* **Exercise set**:
1) In the blog post on anti-inflammatory treatment for depression, which journal ran the editorial?
2) Retype the blog post on anti-inflammatory treatment for depression from "Surely enough money’s" up to and including "true antidepressant effect.".
3) What would come next in the blog post on anti-inflammatory treatment for depression? Write a continuation that follows its final sentence.

Saturday, April 13, 2019

Surely enough money’s been made out of antidepressants

An editorial in Acta Psychiatrica Scandinavica asks whether the time has come to treat depression with anti-inflammatory medication. This is based on a meta-analysis which provides evidence that anti-inflammatory treatment can be beneficial. Throughout this blog (eg. see previous post), I have emphasised bias in clinical trials, so I’m not encouraging the use of anti-inflammatory medication to treat depression. Not least, the trials in the meta-analysis show a high risk of bias and tend to be done by using the anti-inflammatory drug as an add-on to antidepressant treatment, or in patients who have somatic disease, so an anti-inflammatory effect on somatic disease may be the reason for any improvement in depression scores, rather than a true antidepressant effect.

What I want to note is why anti-inflammatory medication, despite the apparent evidence for its benefit, has not managed to be included in guidelines for depression. To gain approval, a large scale trial would need to be done to show that anti-inflammatory medication offers the prospect of better treatment than current treatments, but would be very expensive. As the editorial says, only drugs with a high likelihood of generating future profit are put through such trials. The editorial goes on:-
In the case of the traditionally used, safe and tolerable anti-inflammatory agents that are already on the market, there is no financial incentive for the pharmaceutical industry to conduct these costly, large-scale RCTs. Rather, they are more likely to fund newly discovered immunotherapies with a poorly characterized safety profile, as such novel immunomodulatory treatments can be patented and monetized.

* **Provided material**:
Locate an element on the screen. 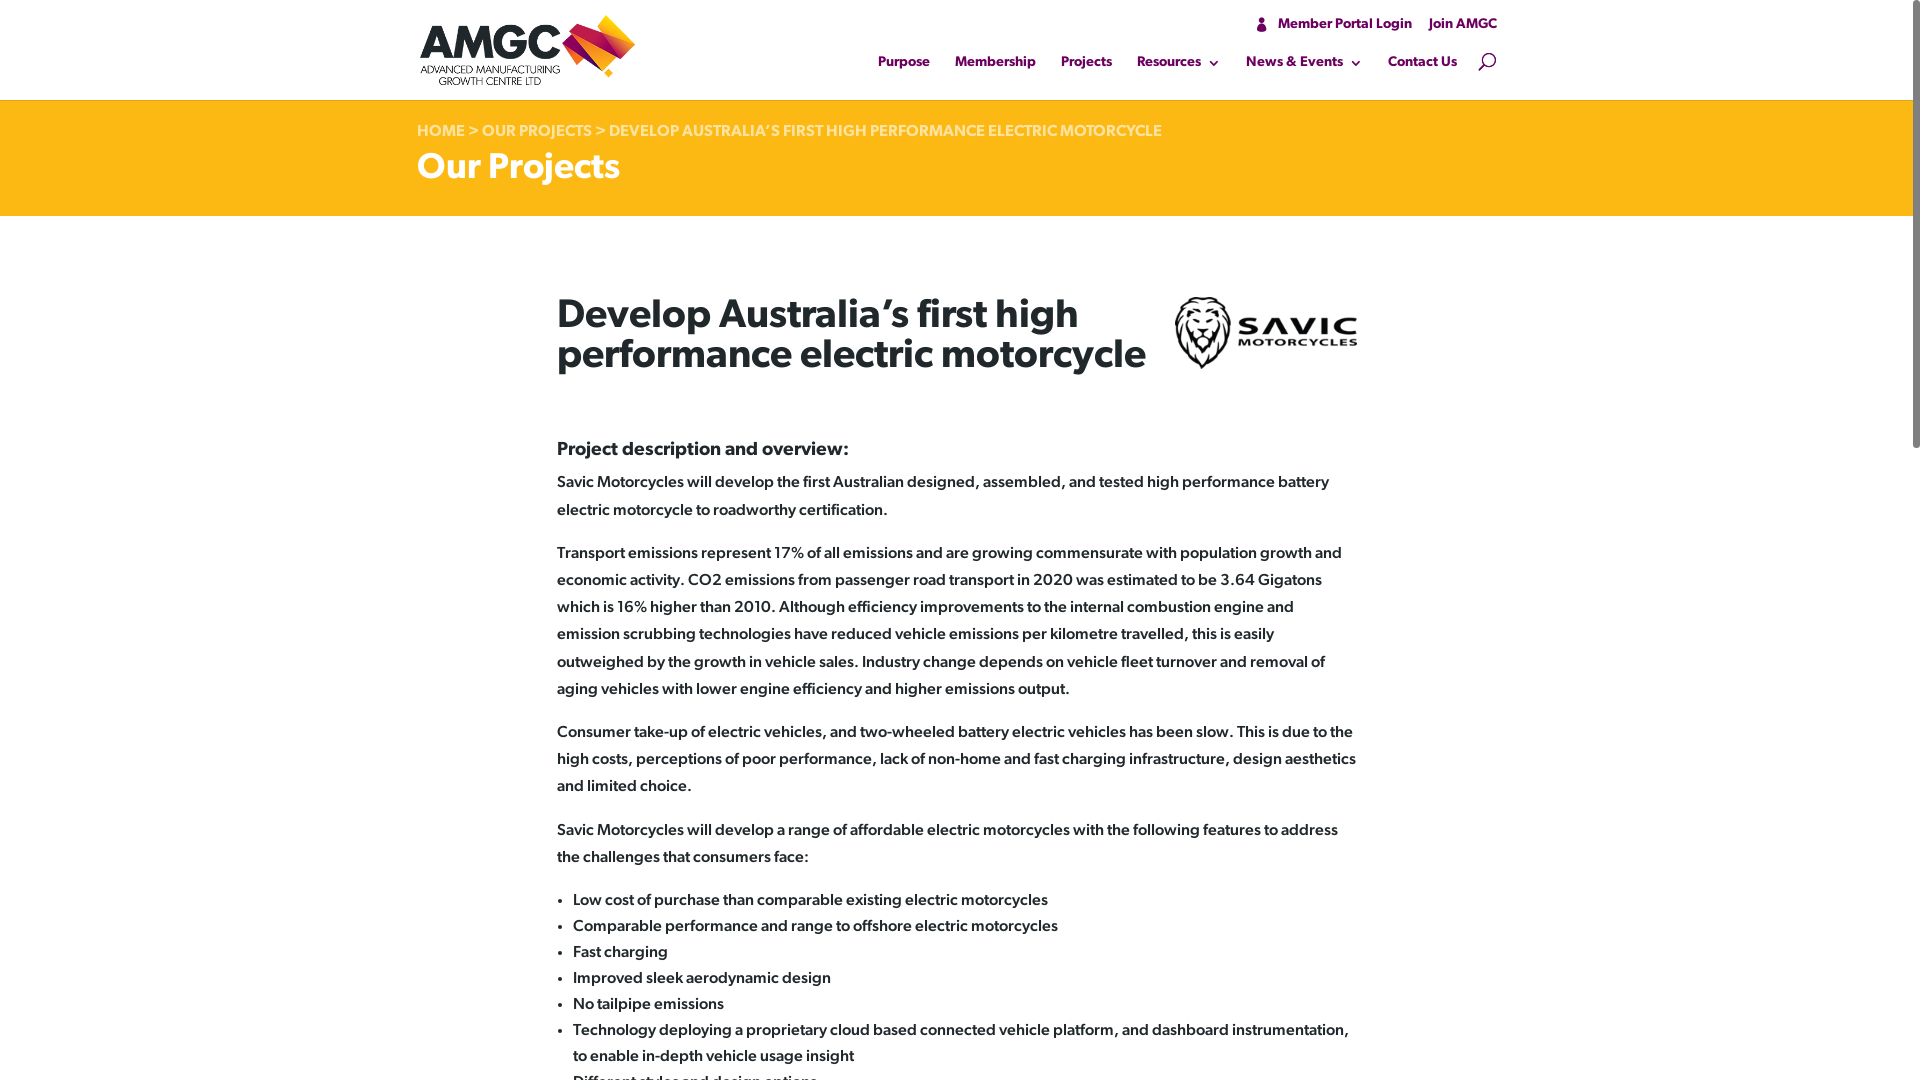  'Member Portal Login' is located at coordinates (1333, 24).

* **Responses by item number**:
1) Acta Psychiatrica Scandinavica

2)
Surely enough money’s been made out of antidepressants

An editorial in Acta Psychiatrica Scandinavica asks whether the time has come to treat depression with anti-inflammatory medication. This is based on a meta-analysis which provides evidence that anti-inflammatory treatment can be beneficial. Throughout this blog (eg. see previous post), I have emphasised bias in clinical trials, so I’m not encouraging the use of anti-inflammatory medication to treat depression. Not least, the trials in the meta-analysis show a high risk of bias and tend to be done by using the anti-inflammatory drug as an add-on to antidepressant treatment, or in patients who have somatic disease, so an anti-inflammatory effect on somatic disease may be the reason for any improvement in depression scores, rather than a true antidepressant effect.

3)
Unlike the editorial, I am not suggesting government funding for such trials. As I indicated in my review of Ed Bullmore’s book (see previous post), it’s non-sensical to think that depression is a form of inflammation. Any apparent increase in inflammatory markers in depression is far less than inflammatory disease in general, and has non-specific causes rather than being a marker for depressive disease as such (see previous post).

The market for depression has been flooded. The pharmaceutical companies themselves seem to have realised this years ago (see previous post). If people want medication treatment, let’s at least keep it cheap. We should be suspicious of any attempt to make further money out of medication treatment for depression. Marketing and commercial, rather than scientific and therapeutic, interests have always determined which drugs are prescribed.

Thursday, April 04, 2019

The stigma of anti-psychiatry

As I said in my previous post, challenging the biomedical model of psychiatry is not anti-psychiatry. Another example of how the term 'anti-psychiatry' is being used by mainstream psychiatry is in a session at the International Congress of the Royal College of Psychiatrists in July this year (see full programme) entitled 'The new anti-psychiatry: Responding to novel critiques on the legitimacy of psychiatry'. The chair of the session is Rob Poole, who I have mentioned in a previous post. The speakers are Paul Salkovskis (again, see another previous post), Dariusz Galasiński (see his blog post about anti-psychiatry) and Linda Gask (see another previous post).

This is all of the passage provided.